MoEF clearance to Lavasa illegal, says petitioner

The Ministry has established a “disastrous precedent”

December 13, 2011 03:08 am | Updated November 17, 2021 12:53 am IST - MUMBAI:

The environmental clearance granted by the Ministry of Environment and Forests (MoEF) to Lavasa is illegal as the MoEF is not a competent authority to grant the clearance, a petitioner argued during the hearing of the Lavasa matter in the Bombay High Court here on Monday.

Suniti S.R., a petitioner who filed a Public Interest Litigation (PIL) against the project on behalf of the National Alliance for People's Movement (NAPM), said in an affidavit filed before the court that the State Environment Impact Assessment Authority (SEIAA) was the competent authority to deal with environmental clearance.
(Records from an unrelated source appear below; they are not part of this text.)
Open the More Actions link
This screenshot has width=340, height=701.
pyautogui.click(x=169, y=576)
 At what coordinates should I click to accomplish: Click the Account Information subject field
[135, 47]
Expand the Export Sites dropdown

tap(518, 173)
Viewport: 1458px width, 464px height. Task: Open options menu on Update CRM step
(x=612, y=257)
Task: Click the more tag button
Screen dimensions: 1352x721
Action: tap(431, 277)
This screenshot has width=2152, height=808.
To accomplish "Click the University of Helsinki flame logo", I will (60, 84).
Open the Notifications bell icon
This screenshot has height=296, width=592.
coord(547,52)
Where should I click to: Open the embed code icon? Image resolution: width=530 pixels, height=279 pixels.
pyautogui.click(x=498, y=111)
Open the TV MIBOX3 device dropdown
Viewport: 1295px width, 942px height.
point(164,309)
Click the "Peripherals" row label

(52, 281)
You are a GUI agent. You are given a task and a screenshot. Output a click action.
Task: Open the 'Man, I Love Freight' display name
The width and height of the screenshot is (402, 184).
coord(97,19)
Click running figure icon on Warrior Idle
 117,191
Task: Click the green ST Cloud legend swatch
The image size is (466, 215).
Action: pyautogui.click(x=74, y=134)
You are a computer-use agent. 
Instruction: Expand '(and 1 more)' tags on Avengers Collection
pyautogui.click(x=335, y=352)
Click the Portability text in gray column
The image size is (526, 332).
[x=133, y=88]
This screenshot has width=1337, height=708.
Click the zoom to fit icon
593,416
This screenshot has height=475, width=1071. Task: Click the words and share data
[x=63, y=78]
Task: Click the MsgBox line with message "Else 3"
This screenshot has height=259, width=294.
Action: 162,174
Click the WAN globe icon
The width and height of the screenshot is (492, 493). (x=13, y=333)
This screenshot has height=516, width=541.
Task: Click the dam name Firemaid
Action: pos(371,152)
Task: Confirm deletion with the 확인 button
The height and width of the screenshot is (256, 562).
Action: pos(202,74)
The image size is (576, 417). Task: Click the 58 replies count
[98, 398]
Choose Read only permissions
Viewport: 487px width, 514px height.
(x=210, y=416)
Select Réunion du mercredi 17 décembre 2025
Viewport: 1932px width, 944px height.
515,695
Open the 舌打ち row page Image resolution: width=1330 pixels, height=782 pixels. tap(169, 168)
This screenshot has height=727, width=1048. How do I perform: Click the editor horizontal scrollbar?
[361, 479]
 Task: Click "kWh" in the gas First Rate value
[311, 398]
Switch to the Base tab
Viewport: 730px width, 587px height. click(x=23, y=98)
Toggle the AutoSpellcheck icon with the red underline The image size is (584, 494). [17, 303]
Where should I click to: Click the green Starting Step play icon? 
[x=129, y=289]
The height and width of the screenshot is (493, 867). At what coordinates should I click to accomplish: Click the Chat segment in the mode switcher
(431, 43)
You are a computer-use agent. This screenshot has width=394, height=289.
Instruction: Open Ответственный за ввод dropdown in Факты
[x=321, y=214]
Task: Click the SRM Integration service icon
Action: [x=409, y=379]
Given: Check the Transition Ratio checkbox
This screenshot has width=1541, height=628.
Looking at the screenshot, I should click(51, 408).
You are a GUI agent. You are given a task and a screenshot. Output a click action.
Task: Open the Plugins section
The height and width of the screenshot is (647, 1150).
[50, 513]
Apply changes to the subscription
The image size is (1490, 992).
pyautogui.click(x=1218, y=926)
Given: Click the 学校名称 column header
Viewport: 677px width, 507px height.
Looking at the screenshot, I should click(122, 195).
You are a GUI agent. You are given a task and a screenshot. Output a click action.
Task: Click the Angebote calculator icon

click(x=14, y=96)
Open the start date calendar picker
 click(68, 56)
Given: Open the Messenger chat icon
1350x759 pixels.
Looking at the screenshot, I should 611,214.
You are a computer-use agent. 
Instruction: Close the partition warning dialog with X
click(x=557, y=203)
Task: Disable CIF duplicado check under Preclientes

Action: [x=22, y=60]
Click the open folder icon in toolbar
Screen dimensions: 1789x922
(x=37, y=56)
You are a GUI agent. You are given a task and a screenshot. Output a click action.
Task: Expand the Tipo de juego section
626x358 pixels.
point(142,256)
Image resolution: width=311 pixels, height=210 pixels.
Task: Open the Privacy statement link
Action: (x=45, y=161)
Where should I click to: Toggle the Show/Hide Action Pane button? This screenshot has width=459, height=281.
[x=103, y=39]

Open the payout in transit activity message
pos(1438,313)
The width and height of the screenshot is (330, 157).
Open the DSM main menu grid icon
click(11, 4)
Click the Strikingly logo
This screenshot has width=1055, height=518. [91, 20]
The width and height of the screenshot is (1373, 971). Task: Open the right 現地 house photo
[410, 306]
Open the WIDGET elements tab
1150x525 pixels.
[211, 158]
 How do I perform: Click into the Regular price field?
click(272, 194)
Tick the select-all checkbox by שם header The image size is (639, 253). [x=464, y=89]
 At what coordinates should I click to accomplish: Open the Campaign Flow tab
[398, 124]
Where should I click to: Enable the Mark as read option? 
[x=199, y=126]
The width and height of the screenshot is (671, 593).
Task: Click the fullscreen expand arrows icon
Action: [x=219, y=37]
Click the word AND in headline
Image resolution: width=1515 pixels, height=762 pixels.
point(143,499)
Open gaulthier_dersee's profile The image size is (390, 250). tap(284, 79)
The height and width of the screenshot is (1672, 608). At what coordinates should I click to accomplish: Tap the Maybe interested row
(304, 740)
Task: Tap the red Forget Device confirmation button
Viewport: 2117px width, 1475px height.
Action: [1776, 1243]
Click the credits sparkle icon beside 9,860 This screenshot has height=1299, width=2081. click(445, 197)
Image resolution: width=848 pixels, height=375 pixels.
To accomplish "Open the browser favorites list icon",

“The Environment Impact Assessment Notification and the Environment (Protection) Act, 1986 does not provide for any such post-facto clearance and what is warranted is the ‘prior' environmental clearance, which the project proponent has failed to seek,” the affidavit stated.

It said that by granting post-facto clearance to Lavasa, the Ministry had established a “disastrous precedent [that] projects don't need a ‘prior' EC [environment clearance]”. It also stated that though Lavasa Corporation violated EIA notification of 1994, 2004 and 2006, the MoEF “deliberately kept silent about the violation of EIA Notification 1994 and 2004.”

Hearing on Jan. 31

Lavasa Corporation and the MoEF are slated to file a reply to the affidavit before the next hearing to be held on January 31, 2012.

Meanwhile, the Division Bench of Justices Sharad Bobde and V.K. Tahilramani asked the petitioners, including the MoEF and Lavasa Corporation, about the jurisdiction of the National Green Tribunal and whether the matter could be transferred there.

In the last hearing more than a fortnight ago, the court asked the petitioners to consider if the cases related to Lavasa Corporation could be transferred to the tribunal.

While Lavasa and the NAPM told the court they would prefer the hearings to continue in the High Court, the MoEF has shown an inclination to approach the green tribunal.

During the hearing, another petitioner told the court that the MoEF had given the nod to the first phase of Lavasa despite it fulfilling only two of the five pre-conditions.